How much of my expenses should be salaries and other administrative costs?
Experience has shown that nonprofits with optimal operations are the ones that offer higher salaries to attract a workforce with the requisite qualification and experience. On the other hand, many nonprofits struggle to give adequate compensation to their employees due to infrequent cash flow and tight operating expenses leading to high employee turnover. Nonprofits account for a large share of the United States workforce; it’s the third-largest employer of labor in the United States. Still, many nonprofits face a frustrating reality that undercuts their efforts to make payroll.
The reason nonprofit employees are paid less, according to researchers Christopher Ruhm and Carey Borkoski, is simply because nonprofit organizations are disproportionately concentrated in low-paying industries. Despite the predominance of women in nonprofit accounting services for nonprofit organizations executive positions around the country, male executives make significantly more than their female colleagues do. The gender gap is especially wide at agencies with budgets of more than $5 million.
Report
- When you aren’t willing to spend any money on fundraising, you can’t implement strategies that are likely to work for your organization and get the traction you need to get your fundraising off the ground.
- Last week Candid hit a milestone, launching our biggest, most robust nonprofit compensation report yet.
- We can recount many examples of the importance of having a comprehensive compensation philosophy and policy in place.
- Assuming the founder is the Executive Director or President of the nonprofit, the founder’s average an annual salary of $147,241.
- Schedule a free consultation with The Charity CFO today and let’s build a budget that empowers your mission.
- After all, you can’t figure out the right balance for your organization if you don’t know what to categorize as a fundraising expense.
With the understanding that cost of labor continues to be volatile, Nonprofit HR recommends that organizations review market ranges or compensation structures every one to two years to account for new trends in the labor market. Previous guidance given to clients and a good general rule of thumb was to review market ranges or compensation structures at least every three years. However, the pandemic, among other factors, has made markets more unpredictable. Organizations may be tempted to simply apply a percentage increase to their current salary structures.
- Candid’s team also added 21 new metropolitan statistical areas (MSAs) to the report this year to allow for greater geographic comparisons.
- Remember to base your budget on your nonprofit’s specific needs and history.
- And no, you can’t pay a development director or grant writer a percentage of the revenue they raise.
- A larger budget on salary increases alone is not strictly enough to address attraction and retention challenges.

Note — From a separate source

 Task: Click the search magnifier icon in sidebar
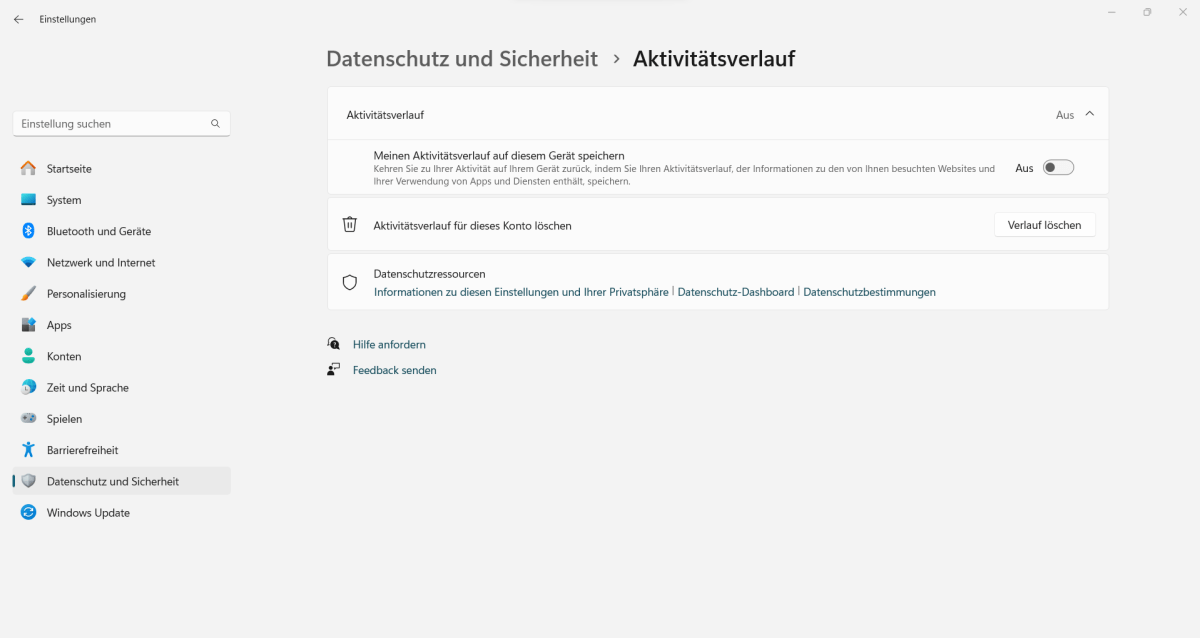215,124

In addition, when deciding on the budgetary allocation of your employees’ salaries, you should factor in the cost of your area, the cost of living, the type of services your nonprofit renders, and the size of your budget. One factor that can significantly impact the personnel expense ratio is the level of volunteer participation within that organization. In other words, organizations with a strong culture of volunteerism should see a much lower personnel expense ratio. For example, I know of a pregnancy help organization that operated exclusively through volunteers from its inception. Now, they eventually did reach a point where they needed to hire a director and an assistant, but it took them upwards of 40 years to reach that point. Of course, in this example, this organization would’ve had a much lower personnel expense ratio than many other nonprofits.